BMW Motorrad India will be launching the BS6 derivatives of the G 310 R & G 310 GS very soon. Here's what's we expect from the new motorcycles in terms of features and equipment, while also trying to understand why they still won't come 'cheap', against the rumours doing the rounds.
BMW Motorrad will be launching the BS-VI compliant version of its entry-level motorcycles, the G 310 R and G 310 GS, in India soon. The updated versions of both the motorcycles are in the final phase of testing and are expected to reach the showroom floors in a couple of months – most likely by June/July 2020. We’ve come to know that the updated bikes were supposed to go on sale at an earlier date than that, but due to the ongoing Coronavirus crisis, the final developmental work on these motorcycles was stalled midway, and as a result, the launch has been pushed back by at least two months.
The new BMW G 310 R and G 310 GS may not make their public appearance in the coming few weeks, but there’s some good news. You see, the updated versions of these two motorcycles will feature some much-needed changes in terms of features and equipment, and, more importantly, they will even get a price revision, so as to make them a little more affordable than before.
So, what all features will the new G 310 twins pack? To start with, both the models will get full-LED headlamps in their 2020 update. There will also be some minor design updates, like sharper body panels and new paint schemes, but the styling will remain largely unchanged. The instrument cluster is expected to get a revamp as well, and while it’s not confirmed, we expect to see a colour TFT display on the new motorcycle. BMW may continue with the LCD display of the old motorcycle, but given the fact that its Indian cousin – the TVS Apache RR 310 – has gained a colour TFT display in its 2020 BS6 version, we’re hopeful that BMW will follow TVS’ footsteps here.
Like the 2020 Apache RR 310, the updated G 310 R & G 310 GS will come with a BS-VI compliant version of the same 312cc, single-cylinder, liquid-cooled engine. The power output and torque are expected to remain unchanged from the previous version, meaning the numbers should stand at 33.5bhp and 27.3Nm as earlier. The six-speed gearbox will be unchanged as well. The suspension setup is also expected to be left untouched in the new versions.
In the new Apache RR 310, we noticed the BS6 upgrade has made the engine a lot more refined than before. We expect to see a similar kind of improvement in the new G 310 R & G 310 GS. Having said that, in the past, we’ve always felt that despite having the same powertrain, the G 310 twins were a little more refined than the Apache RR 310. So with the BS6 engine upgrade, we expect the BMW to be slightly better again in terms of overall NVH levels.

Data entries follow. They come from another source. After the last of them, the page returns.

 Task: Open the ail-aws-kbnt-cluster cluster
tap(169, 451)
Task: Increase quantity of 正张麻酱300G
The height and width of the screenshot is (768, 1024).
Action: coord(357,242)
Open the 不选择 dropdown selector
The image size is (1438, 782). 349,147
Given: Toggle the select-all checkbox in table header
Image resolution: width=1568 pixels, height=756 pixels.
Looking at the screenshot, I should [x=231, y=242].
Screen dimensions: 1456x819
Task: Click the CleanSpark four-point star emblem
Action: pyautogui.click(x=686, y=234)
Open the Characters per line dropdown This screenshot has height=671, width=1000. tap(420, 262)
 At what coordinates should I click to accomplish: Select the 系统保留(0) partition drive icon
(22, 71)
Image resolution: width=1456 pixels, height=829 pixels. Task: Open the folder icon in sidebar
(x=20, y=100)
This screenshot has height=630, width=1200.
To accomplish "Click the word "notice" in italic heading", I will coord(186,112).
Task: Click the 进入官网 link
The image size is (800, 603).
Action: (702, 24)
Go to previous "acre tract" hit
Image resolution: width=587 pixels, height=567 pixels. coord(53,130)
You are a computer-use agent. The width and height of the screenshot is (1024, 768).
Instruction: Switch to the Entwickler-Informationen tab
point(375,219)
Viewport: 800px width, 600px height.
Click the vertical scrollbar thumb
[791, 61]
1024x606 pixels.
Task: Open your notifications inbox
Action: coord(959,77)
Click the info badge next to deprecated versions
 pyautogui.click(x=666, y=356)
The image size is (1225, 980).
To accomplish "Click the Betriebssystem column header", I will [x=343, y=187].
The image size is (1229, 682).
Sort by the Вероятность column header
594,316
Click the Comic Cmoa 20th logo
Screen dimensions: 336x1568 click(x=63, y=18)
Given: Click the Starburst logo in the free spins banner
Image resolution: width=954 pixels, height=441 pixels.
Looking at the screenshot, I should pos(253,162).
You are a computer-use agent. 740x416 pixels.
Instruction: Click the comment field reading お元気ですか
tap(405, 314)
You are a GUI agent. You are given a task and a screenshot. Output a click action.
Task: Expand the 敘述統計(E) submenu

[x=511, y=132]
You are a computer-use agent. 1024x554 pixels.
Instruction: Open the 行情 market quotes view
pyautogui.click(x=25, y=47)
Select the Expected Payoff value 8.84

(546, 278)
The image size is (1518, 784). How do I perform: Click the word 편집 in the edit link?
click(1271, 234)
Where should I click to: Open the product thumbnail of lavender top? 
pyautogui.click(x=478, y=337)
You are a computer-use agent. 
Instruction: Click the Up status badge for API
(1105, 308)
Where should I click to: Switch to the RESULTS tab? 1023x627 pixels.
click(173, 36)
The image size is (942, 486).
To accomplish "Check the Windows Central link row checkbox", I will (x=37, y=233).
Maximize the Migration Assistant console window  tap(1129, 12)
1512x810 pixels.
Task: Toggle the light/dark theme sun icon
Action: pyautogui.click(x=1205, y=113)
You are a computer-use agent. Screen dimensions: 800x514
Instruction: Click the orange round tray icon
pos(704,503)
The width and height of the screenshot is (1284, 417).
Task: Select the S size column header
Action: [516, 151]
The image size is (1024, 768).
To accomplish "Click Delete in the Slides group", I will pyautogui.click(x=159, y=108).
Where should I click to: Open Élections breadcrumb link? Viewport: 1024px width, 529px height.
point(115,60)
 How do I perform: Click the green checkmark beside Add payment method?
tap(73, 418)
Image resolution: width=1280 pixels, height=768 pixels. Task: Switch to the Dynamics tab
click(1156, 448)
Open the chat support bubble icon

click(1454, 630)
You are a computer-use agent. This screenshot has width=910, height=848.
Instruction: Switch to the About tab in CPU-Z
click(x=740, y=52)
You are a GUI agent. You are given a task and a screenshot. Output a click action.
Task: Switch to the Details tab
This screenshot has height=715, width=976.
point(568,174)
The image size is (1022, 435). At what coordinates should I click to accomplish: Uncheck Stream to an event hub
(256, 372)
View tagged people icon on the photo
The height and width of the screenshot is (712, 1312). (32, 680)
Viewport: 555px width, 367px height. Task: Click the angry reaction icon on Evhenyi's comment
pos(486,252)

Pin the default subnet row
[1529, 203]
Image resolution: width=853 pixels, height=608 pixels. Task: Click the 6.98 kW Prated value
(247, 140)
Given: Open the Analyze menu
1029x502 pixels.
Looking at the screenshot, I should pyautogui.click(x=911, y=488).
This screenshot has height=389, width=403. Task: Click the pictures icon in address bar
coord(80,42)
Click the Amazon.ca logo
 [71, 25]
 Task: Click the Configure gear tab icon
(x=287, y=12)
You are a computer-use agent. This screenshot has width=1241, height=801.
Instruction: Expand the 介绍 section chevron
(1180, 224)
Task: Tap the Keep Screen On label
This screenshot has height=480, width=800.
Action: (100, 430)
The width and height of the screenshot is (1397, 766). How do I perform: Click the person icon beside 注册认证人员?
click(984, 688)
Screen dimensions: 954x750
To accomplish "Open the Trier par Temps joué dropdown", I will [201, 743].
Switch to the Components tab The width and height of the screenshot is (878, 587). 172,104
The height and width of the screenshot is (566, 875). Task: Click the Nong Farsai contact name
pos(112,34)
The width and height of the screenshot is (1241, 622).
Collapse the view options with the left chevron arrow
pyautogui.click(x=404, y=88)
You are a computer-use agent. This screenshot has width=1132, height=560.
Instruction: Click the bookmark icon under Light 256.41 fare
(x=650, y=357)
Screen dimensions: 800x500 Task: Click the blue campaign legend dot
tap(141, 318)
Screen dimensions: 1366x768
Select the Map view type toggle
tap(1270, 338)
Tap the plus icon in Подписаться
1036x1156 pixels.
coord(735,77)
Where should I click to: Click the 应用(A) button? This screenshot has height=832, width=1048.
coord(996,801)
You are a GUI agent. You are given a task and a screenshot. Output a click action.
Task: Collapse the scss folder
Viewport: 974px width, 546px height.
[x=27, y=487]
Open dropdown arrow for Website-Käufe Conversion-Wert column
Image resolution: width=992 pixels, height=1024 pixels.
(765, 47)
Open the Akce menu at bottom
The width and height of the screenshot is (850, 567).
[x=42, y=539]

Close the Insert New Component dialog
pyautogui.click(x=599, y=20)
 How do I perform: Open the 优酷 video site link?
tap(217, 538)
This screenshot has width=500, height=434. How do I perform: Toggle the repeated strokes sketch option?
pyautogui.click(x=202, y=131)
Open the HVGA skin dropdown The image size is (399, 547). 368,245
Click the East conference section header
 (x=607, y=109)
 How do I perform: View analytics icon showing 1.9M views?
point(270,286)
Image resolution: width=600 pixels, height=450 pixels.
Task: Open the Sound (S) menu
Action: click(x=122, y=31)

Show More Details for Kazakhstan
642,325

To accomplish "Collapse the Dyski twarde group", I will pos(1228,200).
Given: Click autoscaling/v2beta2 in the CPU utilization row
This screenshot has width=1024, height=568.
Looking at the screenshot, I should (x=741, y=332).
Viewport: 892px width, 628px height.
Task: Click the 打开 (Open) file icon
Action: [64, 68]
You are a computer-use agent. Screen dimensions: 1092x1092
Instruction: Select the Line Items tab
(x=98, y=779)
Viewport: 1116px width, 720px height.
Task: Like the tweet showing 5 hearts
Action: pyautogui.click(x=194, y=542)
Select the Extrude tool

The 2020 Apache RR 310 gets a ride-by-wire throttle, four riding modes, a slipper clutch and new Michelin Road 5 tyres. So, will the BMWs feature similar upgrades? We aren’t sure about this at the moment, but our sources have confirmed that ride-by-wire and slipper clutch may be included in the package this time. If you ask us, we think BMW shouldn’t skip these features in the updated models because these will put the G 310 twins at par with rivals in terms of features and equipment.
Will they be considerably cheaper?
The biggest surprise in the new motorcycle could be their revised pricing though – or, as we’ve been told, a 'price correction' is the better term for this. When BMW launched the G 310 twins in India in 2018, the bikes were heavily criticised for their high price tags – the G 310 R was priced at Rs 2.99 lakh (ex-showroom), while the G 310 GS was for Rs 3.49 lakh (ex-showroom). Not to mention, the aftersales service charges were also on the premium side, while their rivals were both sold and serviced at more affordable rates. All of these factors combined deterred a lot of prospective buyers, obviously.
With the new G 310 twins, BMW seemingly wants to ‘correct’ these mistakes and will price the motorcycles more aggressively. There’re rumours doing the rounds that the new models may get a price cut of close to Rs 75,000 (on-road), but our sources close to the matter tell us that that’s not going to be the case. A price cut of that proportion may be possible at the dealer level for an offer period, but don’t expect that to reflect in the sticker price of the new bikes. Instead, a price cut of around Rs 20,000-Rs 25,000 (ex-showroom) is a likely possibility.
Additionally, the price revision of Rs 75,000 or more is unwarranted because ever since their launch, the BMW G 310 twins have been, surprisingly, selling in decent numbers, as opposed to the common public belief. In its sales report for the first quarter of 2020, BMW Motorrad sold 1,024 motorcycles and they claim that around 80% of the sales were driven by G 310 series. Even in 2019, BMW Motorrad India sold over 2,400 bikes, more than 85% of which were G310 twins. And that, if you think about it, isn’t a bad number given the fact these motorcycles sell for a higher premium than their rivals and are only sold through a limited dealer network of 15 showrooms across the country!